Une vente historique pour les archives de Martin Margiela
Une paire de bottines Tabi, pièce emblématique de Martin Margiela, a été vendue aux enchères pour 280 000 euros. Frais compris, le montant atteint 364 000 euros, ce qui constitue un nouveau record mondial pour une création du couturier belge. L'événement s'est déroulé jeudi à Paris, lors d'une vente dédiée aux archives personnelles de l'artiste.
Un total de plus d'un million d'euros
Au-delà de cette paire de chaussures, l'ensemble de la vente a rapporté plus d'un million d'euros. Croquis, blouses et divers autres objets ayant appartenu à Martin Margiela ont été proposés aux enchérisseurs. Cette dispersion des archives personnelles du créateur, connu pour son anonymat et son approche conceptuelle de la mode, a attiré collectionneurs et amateurs du monde entier.
La Tabi, une signature reconnaissable
La bottine Tabi se distingue par sa forme à double orteil, inspirée des chaussettes traditionnelles japonaises. Ce modèle, introduit par Margiela dans les années 1980, est devenu l'un des symboles les plus forts de son œuvre.
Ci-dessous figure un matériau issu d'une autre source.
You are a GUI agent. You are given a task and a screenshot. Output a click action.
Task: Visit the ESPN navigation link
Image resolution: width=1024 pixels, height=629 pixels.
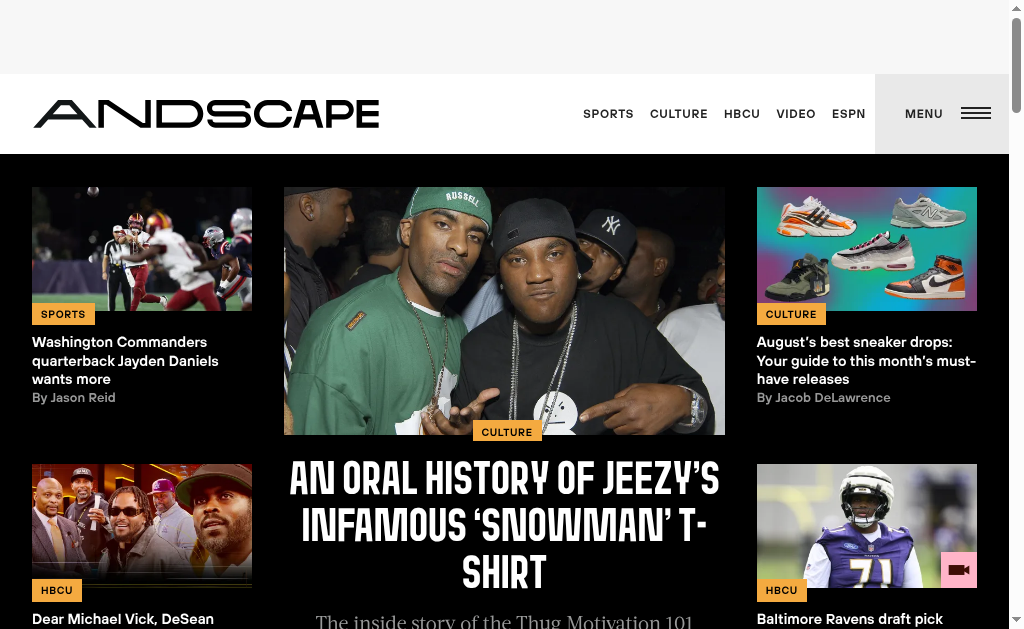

Le prix atteint lors de cette vente reflète l'aura quasi mythique qui entoure le créateur, dont les pièces sont rares sur le marché.
Une vente marquée par l'émotion
Plusieurs participants ont exprimé leur attachement à l'univers de Martin Margiela. Un collectionneur a confié que posséder un objet de ses archives équivalait, selon lui, à avoir un os de Sainte-Thérèse, soulignant la dimension presque religieuse que revêt la conservation de ces pièces.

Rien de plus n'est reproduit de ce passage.